Failover Pacemaker Cluster with Two Network Interfaces – Setup Guide

clustercorosyncfailoverpacemaker

So, i have two test servers in one vlan.

srv1
  eth1 10.10.10.11
  eth2 10.20.10.11

srv2
  eth1 10.10.10.12
  eth2 10.20.10.12

Cluster VIP - 10.10.10.100

Corosync config with two interfaces:

  rrp_mode: passive

  interface {
    ringnumber: 0
    bindnetaddr: 10.10.10.0
    mcastaddr: 226.94.1.1
    mcastport: 5405
  }

  interface {
    ringnumber: 1
    bindnetaddr: 10.20.10.0
    mcastaddr: 226.94.1.1
    mcastport: 5407
  }

Pacemaker config:

# crm configure show
node srv1
node srv2
primitive cluster-ip ocf:heartbeat:IPaddr2 \
    params ip="10.10.10.100" cidr_netmask="24" \
    op monitor interval="5s"
primitive ha-nginx lsb:nginx \
    op monitor interval="5s"
location prefer-srv-2 ha-nginx 50: srv2
colocation nginx-and-cluster-ip +inf: ha-nginx cluster-ip
property $id="cib-bootstrap-options" \
    dc-version="1.1.6-9971ebba4494012a93c03b40a2c58ec0eb60f50c" \
    cluster-infrastructure="openais" \
    expected-quorum-votes="2" \
    no-quorum-policy="ignore" \
    stonith-enabled="false"

Status:

# crm status
============
Last updated: Thu Jan 29 13:40:16 2015
Last change: Thu Jan 29 12:47:25 2015 via crmd on srv1
Stack: openais
Current DC: srv2 - partition with quorum
Version: 1.1.6-9971ebba4494012a93c03b40a2c58ec0eb60f50c
2 Nodes configured, 2 expected votes
2 Resources configured.
============

Online: [ srv1 srv2 ]

 cluster-ip (ocf::heartbeat:IPaddr2):   Started srv2
 ha-nginx   (lsb:nginx):    Started srv2

Rings:

# corosync-cfgtool -s
Printing ring status.
Local node ID 185207306
RING ID 0
    id  = 10.10.10.11
    status  = ring 0 active with no faults
RING ID 1
    id  = 10.20.10.11
    status  = ring 1 active with no faults

And, if i do srv2# ifconfig eth1 down, pacemaker still works over eth2, and that's ok.
But nginx not available on 10.10.10.100 (becouse eth1 down, ya), and pacemeker says, that everything ok.

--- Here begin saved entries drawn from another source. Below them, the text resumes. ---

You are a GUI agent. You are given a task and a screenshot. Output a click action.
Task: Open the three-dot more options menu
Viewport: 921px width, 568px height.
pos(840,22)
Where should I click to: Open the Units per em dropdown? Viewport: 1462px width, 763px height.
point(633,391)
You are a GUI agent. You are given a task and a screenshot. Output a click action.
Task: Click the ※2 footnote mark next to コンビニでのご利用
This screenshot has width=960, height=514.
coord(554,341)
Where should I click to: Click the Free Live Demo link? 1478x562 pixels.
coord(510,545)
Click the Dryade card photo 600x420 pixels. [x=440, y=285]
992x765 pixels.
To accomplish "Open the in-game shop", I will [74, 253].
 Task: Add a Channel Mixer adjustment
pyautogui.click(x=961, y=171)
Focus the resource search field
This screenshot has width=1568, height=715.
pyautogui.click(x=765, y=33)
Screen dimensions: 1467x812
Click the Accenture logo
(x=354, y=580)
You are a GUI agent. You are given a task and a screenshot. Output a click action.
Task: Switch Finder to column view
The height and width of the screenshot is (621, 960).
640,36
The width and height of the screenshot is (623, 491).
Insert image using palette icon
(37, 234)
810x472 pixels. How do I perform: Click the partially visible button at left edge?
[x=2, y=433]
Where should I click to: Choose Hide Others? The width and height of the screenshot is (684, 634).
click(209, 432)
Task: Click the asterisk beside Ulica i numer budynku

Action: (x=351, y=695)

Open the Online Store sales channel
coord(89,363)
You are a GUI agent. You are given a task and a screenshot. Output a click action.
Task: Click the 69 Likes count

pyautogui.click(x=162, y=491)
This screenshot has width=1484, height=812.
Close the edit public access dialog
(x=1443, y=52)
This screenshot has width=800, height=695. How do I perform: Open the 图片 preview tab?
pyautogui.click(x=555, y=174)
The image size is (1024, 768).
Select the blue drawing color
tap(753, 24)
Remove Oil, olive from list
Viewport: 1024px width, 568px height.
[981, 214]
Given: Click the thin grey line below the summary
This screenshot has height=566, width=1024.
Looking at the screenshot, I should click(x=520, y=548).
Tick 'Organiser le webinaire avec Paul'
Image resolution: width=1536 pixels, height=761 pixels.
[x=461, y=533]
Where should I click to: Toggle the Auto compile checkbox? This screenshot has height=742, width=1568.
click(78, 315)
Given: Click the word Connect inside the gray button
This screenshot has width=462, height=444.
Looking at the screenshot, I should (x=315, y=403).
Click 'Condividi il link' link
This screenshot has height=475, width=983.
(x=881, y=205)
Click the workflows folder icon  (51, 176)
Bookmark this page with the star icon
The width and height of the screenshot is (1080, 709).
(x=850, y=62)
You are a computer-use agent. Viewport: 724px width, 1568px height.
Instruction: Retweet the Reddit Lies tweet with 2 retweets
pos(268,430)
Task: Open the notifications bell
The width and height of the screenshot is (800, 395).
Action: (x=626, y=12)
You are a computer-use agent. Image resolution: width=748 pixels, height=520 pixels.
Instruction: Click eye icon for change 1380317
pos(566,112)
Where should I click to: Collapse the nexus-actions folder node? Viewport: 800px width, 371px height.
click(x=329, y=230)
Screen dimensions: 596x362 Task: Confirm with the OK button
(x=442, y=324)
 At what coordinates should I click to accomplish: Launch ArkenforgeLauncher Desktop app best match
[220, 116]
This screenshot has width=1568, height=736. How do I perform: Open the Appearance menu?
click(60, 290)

But, I want the nginx moves to srv1 after eth1 dies on srv2.

So, what can i do for that?

Best Answer

The ocf:pacemaker:pingd resource was designed precisely to failover a node over upon loss of connectivity. You may find a very brief example of this on the cluster labs wiki here: http://clusterlabs.org/wiki/Example_configurations#Set_up_pingd

Somewhat unrelated, but I have seen issues in the past with using ifconfig down to test loss of connectivity. I would strongly encourage that you instead use iptables to drop traffic to test loss of connectivity.